Germany's information security authorities had ordered the products online and subsequently analyzed them.

"The BSI has informed the manufacturers of the devices about the findings and requested them to take appropriate measures to restore the safety of their customers," BSI President Arne Schoenbohm stated, adding that the German authorities were "currently unable to do more."

The preinstalled malware detected on the Eagle 804 tablet would contact a "well-known command and control server". The malware would send device data to the server, and it also has a reloading function, which means that once the malware is on the device, further malware with different functions could be transferred undetected. According to BSI, such malware would also be used for spying on personal bank data.

In the current version, the two affected smartphones are delivered without malware.
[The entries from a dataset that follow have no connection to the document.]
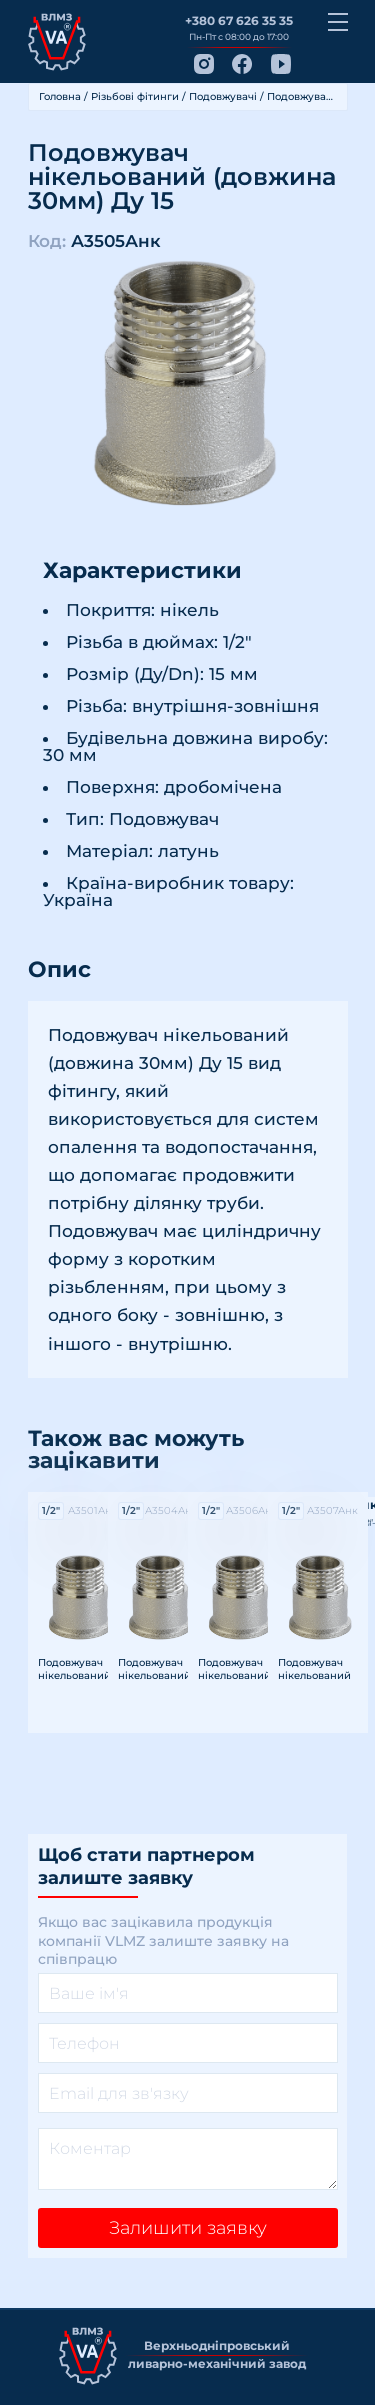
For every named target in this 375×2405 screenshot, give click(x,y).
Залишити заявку (188, 2228)
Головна (60, 96)
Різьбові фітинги (135, 96)
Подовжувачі (223, 96)
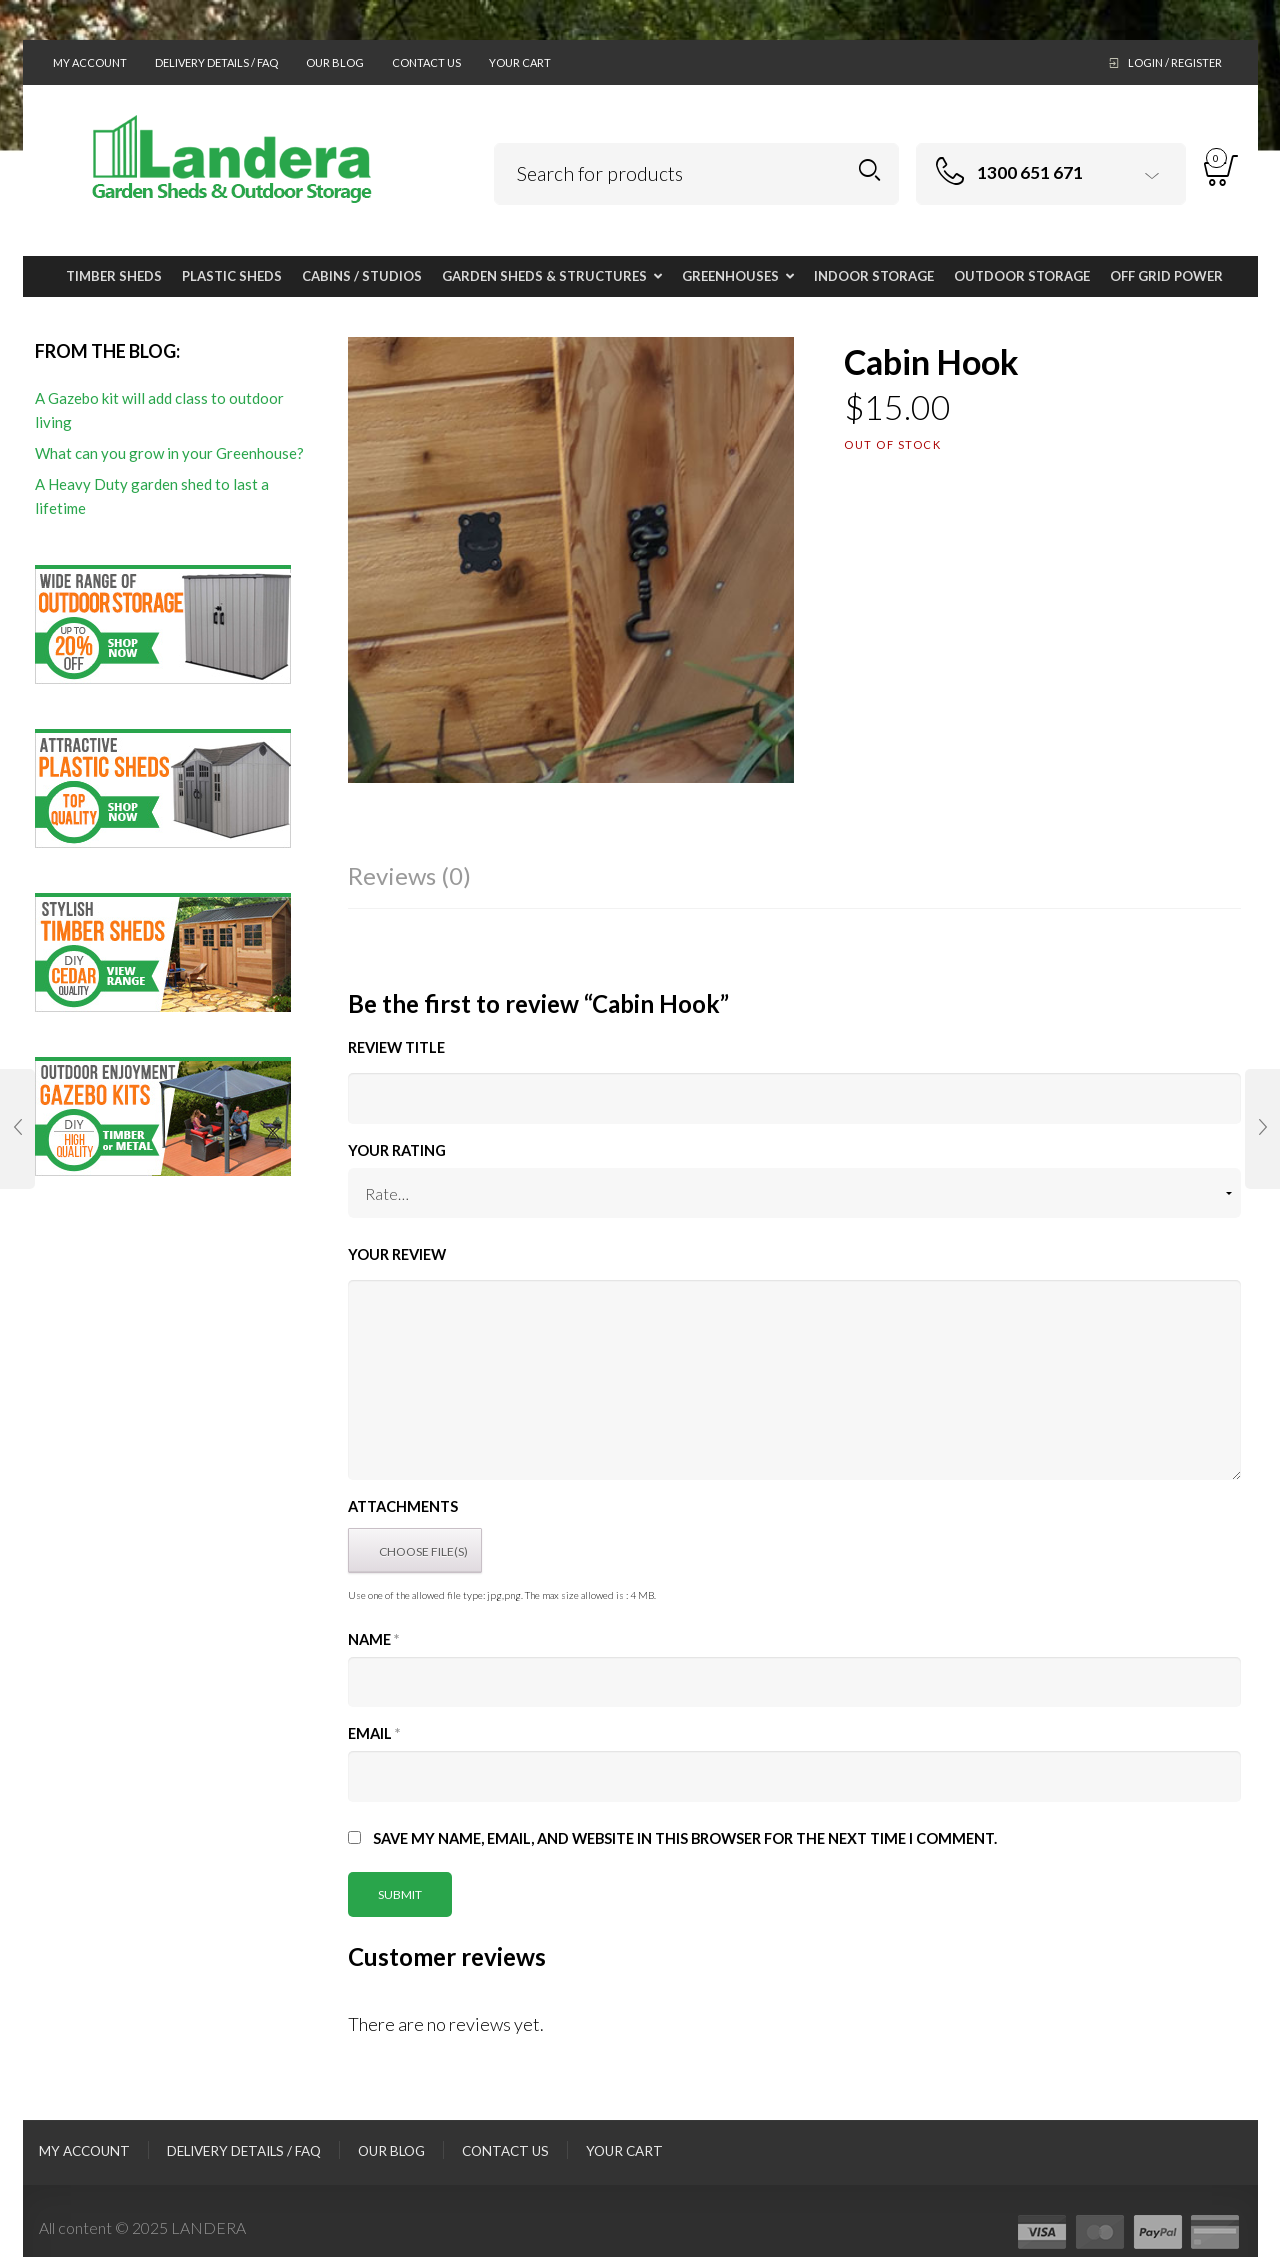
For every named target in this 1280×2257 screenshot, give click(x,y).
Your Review (397, 1254)
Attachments (403, 1506)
However, the manufacturers are offering firmware with a lower version number for download, which contains the detected malware. According to BSI, it can therefore be assumed that smartphones already purchased would be affected.

The data obtained by the German information security authorities indicate that more than 20,000 connections of individual German IP addresses are being established per day via the command and control server.

According to BSI, it must be "assumed that devices with this malware variant are more widespread in Germany".

Back in October 2018, the British IT company Sophos reported similar malware problems with Ulefone S8. Sophos noted that if a smartphone is too cheap, it might be "at the cost of other people's privacy."

"Once again, this case clearly shows that price cannot be the only criterion for a purchasing decision. Otherwise, users may pay significantly more with their data or through fraudulent activities," Schoenbohm concluded.